Median values for baseline T, A, and, D were 1.0, 13.5 and 8.1, ng/dL respectively, while androgen levels at 6 weeks were 0.64, 7.0 and 6.8, ng/dL respectively. At 6 weeks a decline in all three androgens was observed. The ratio of 6weeks/baseline in T, A and D were 0.93, 0.56 and 0.86, respectively. There was interaction between levels of T decline and treatment arm (p-value=0.047). Among 291 patients with high levels of T decline, those who also received B were more likely to experience a ≥ 50% decline in PSA (87%) compared to those who did not receive B (67%,). Associations between androgen decline and PFS were NS. In multivariable analysis adjusting for prognostic factors, the hazard ratio (HR) for OS demonstrated that decline in T at 6-weeks/baseline was associated with longer OS, HR 1.02 (95% CI 1.01 ,1.03 p = 0.001). Median OS for low T change (ratio > =0.93) is 20.9 mos vs 26.3 mos for high T change (<0.93).

Conclusions

Patients treated with Doc who experience a greater drop in T on therapy experience a significantly longer OS and higher rate of PSA decline but no effect on PFS. B and androgen decline may confer interacting beneficial effects. Data are consistent with the favorable prognostic significance of higher serum androgens in the CRPC setting and reflecting the potential effect of Doc on AR signalling.

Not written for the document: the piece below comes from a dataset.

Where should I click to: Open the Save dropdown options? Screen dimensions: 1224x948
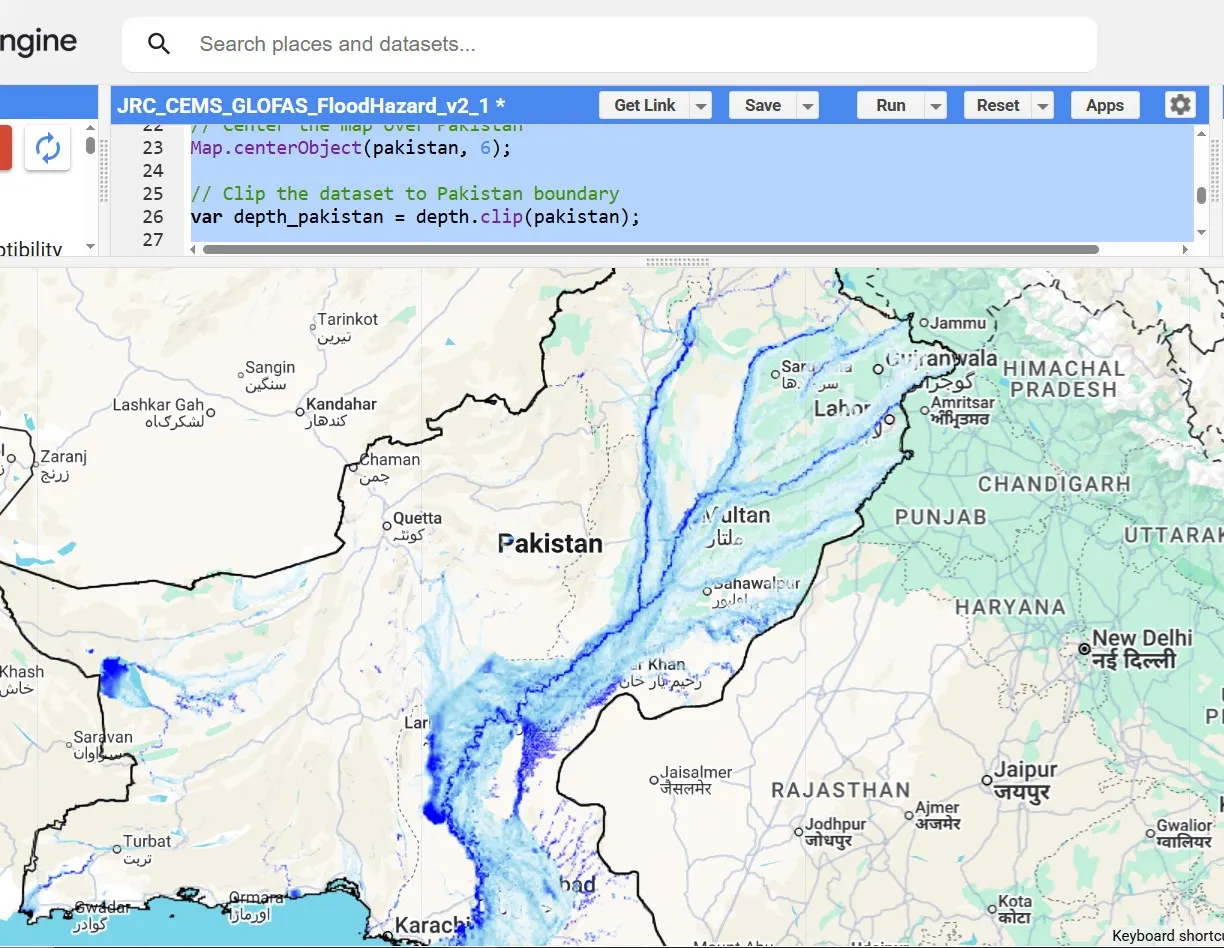pos(808,104)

Clinical trial identification

NCT00110214.

Legal entity responsible for the study

Alliance for Clinical Trials in Oncology.

Funding

National Cancer Institute: R21 CA195424-01, U10CA180821, U10CA180882.

Editorial Acknowledgement

Disclosure

C.J. Ryan: Consulting fees: Sanofi. All other authors have declared no conflicts of interest.